◆ Work request
Write out the lines below exactly, beginning at the one with "Instruction: Select the BEGBATES column card" and stopping after the one with "Task: Open the Custom FX preset selector"; the pictures are not copied.

----- Dataset extract -----

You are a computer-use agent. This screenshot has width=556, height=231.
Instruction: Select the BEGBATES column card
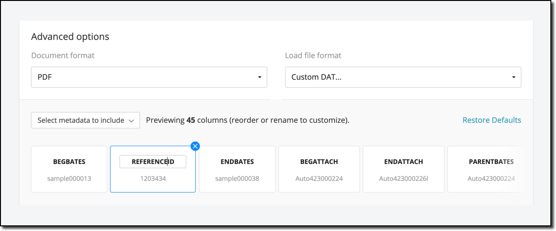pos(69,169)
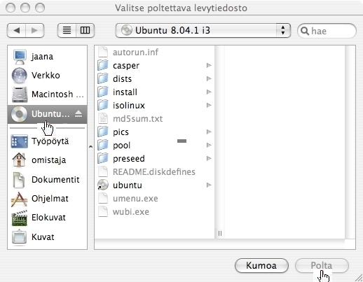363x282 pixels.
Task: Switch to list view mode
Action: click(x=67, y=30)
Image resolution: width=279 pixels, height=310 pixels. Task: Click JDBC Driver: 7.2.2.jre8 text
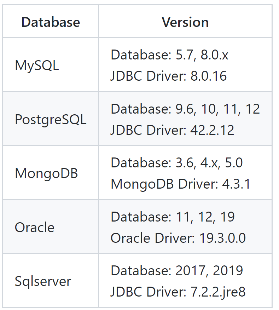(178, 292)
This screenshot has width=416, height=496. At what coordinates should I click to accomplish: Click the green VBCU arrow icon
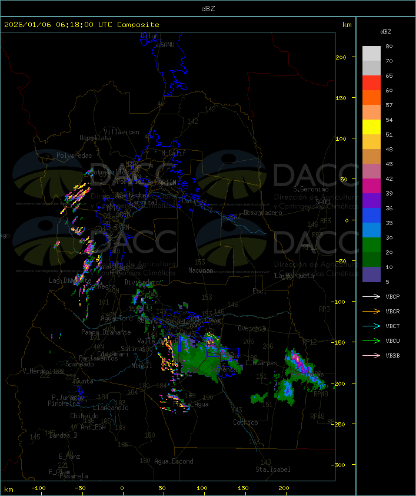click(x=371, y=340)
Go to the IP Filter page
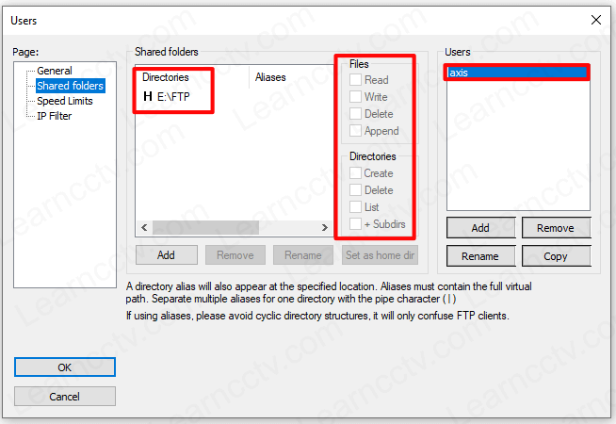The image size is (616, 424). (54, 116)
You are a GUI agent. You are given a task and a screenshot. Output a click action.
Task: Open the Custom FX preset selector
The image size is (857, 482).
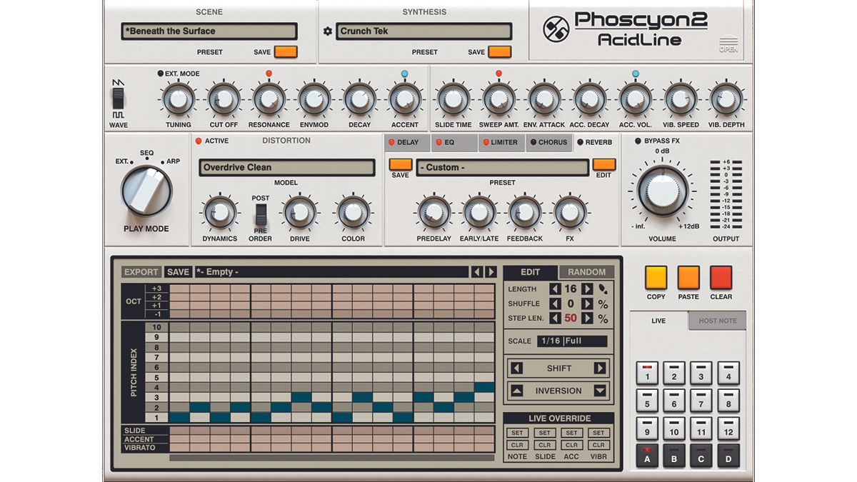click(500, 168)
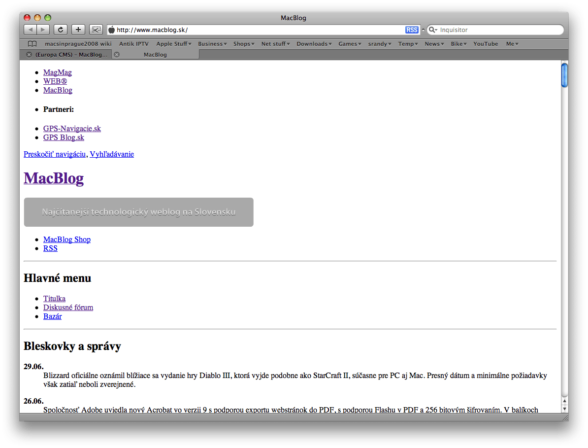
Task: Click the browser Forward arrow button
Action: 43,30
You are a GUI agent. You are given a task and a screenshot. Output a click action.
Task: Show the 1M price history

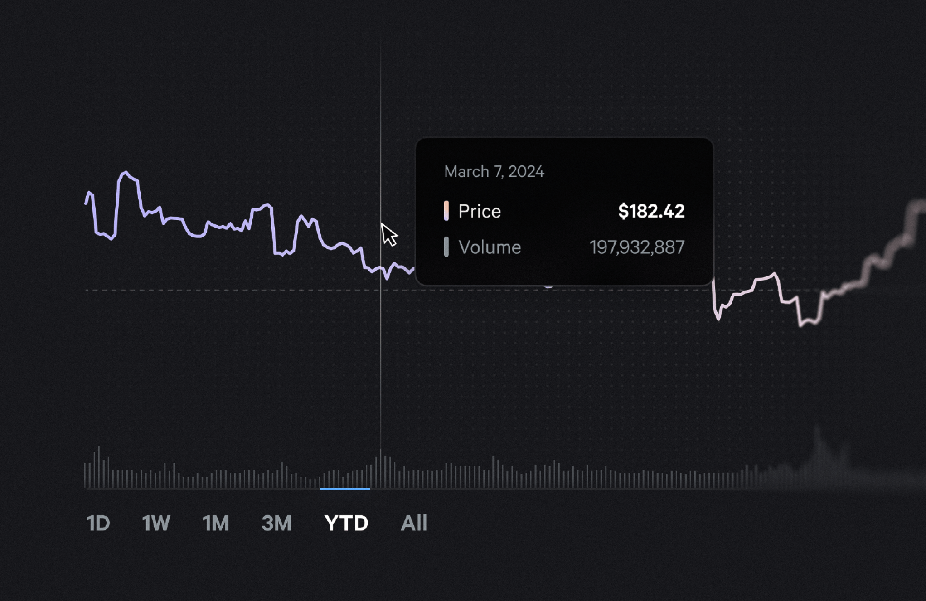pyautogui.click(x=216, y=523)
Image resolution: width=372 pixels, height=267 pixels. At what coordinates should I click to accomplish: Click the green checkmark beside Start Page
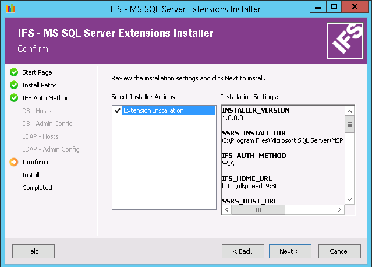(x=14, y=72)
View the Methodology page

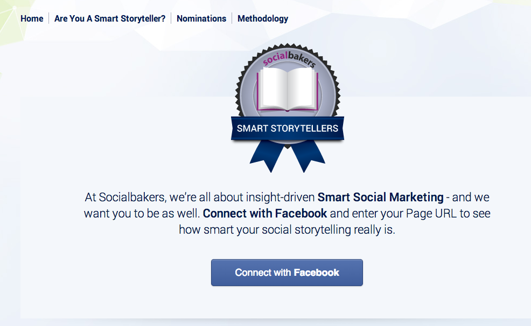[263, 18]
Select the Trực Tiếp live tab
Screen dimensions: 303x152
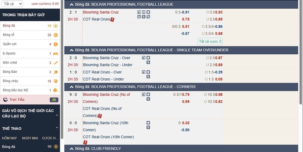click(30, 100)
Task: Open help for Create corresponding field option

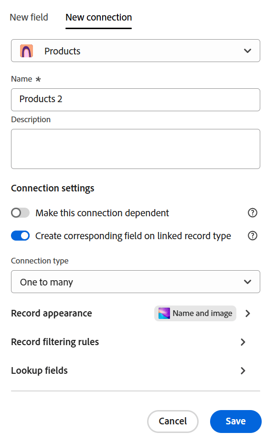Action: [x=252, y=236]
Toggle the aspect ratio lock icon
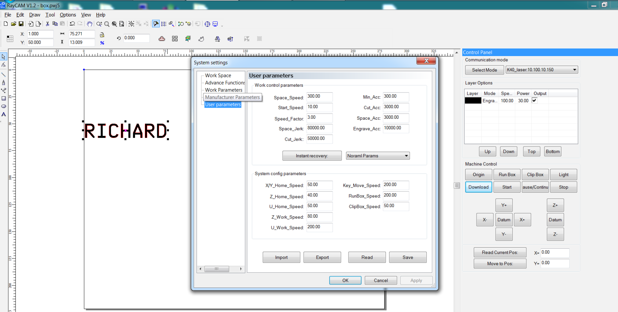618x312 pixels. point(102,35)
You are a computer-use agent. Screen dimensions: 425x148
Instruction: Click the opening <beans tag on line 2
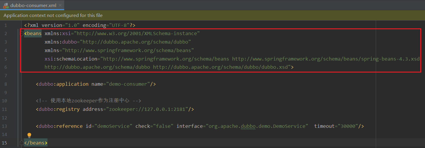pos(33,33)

-----
----- Dataset extract -----

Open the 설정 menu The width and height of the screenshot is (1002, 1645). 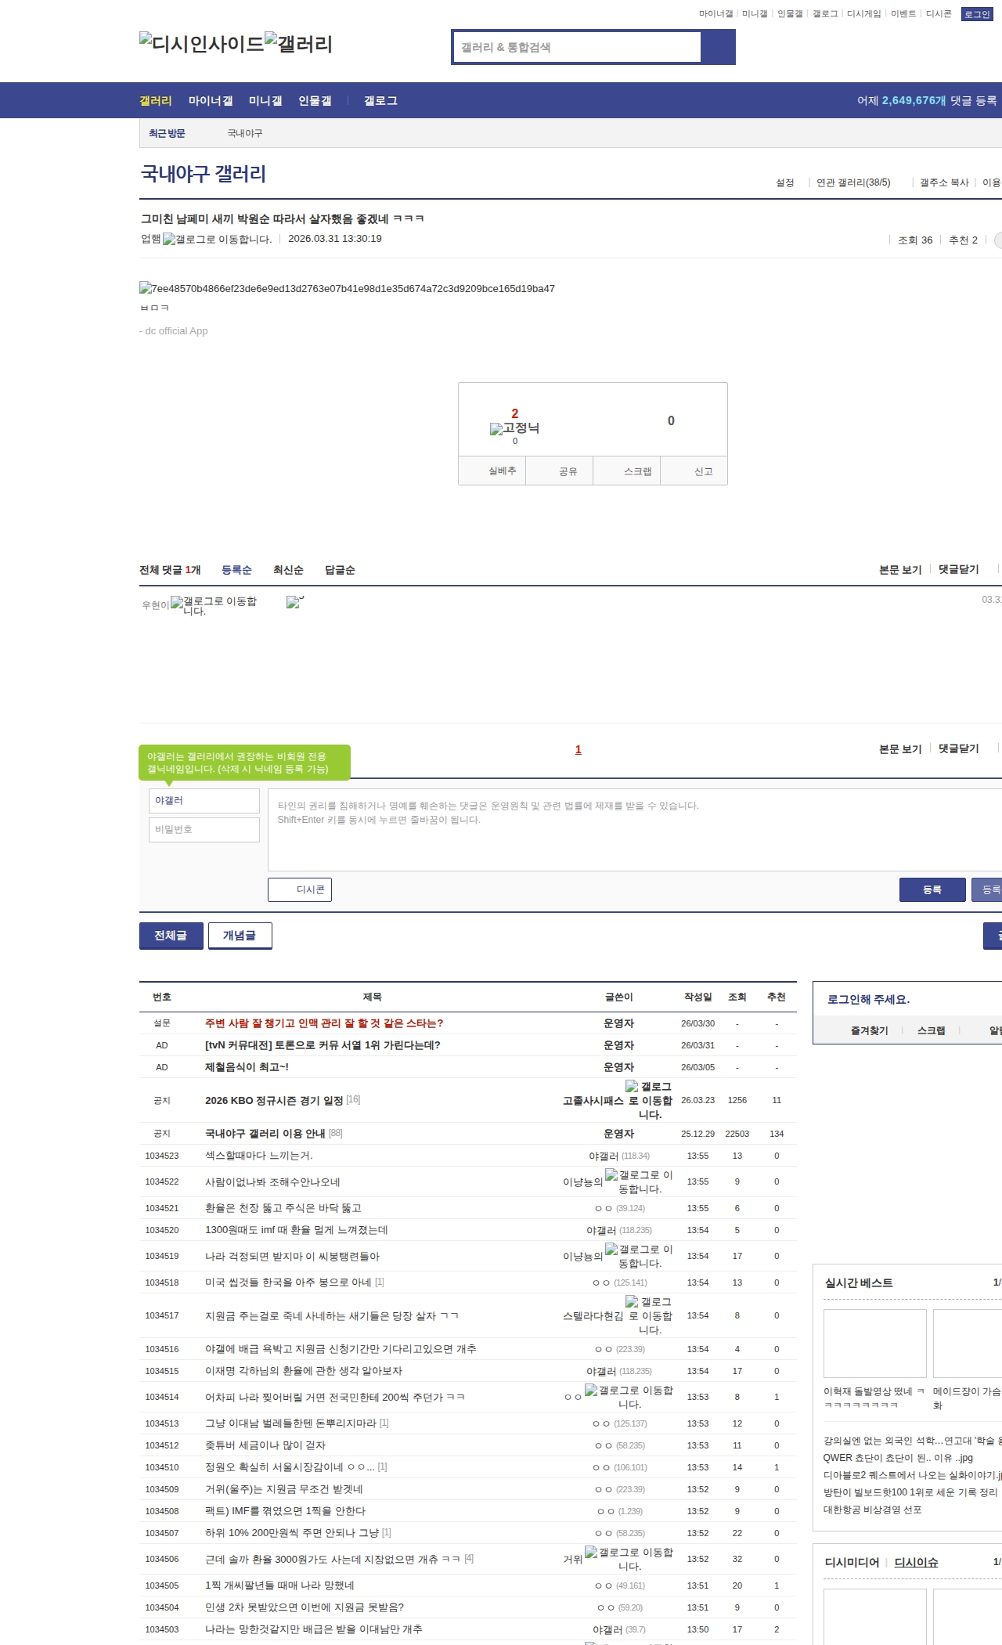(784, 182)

-----

◆ Exercise solution
Instruction: Select the BEGBATES column card
pos(69,169)
363x282 pixels.
Task: Switch to list view mode
Action: click(x=67, y=30)
Image resolution: width=279 pixels, height=310 pixels. Task: Click JDBC Driver: 7.2.2.jre8 text
(178, 292)
This screenshot has width=416, height=496. At what coordinates should I click to accomplish: Click the green VBCU arrow icon
click(x=371, y=340)
Go to the IP Filter page
The image size is (616, 424). (54, 116)
You are a GUI agent. You are given a task and a screenshot. Output a click action.
Task: Open the Custom FX preset selector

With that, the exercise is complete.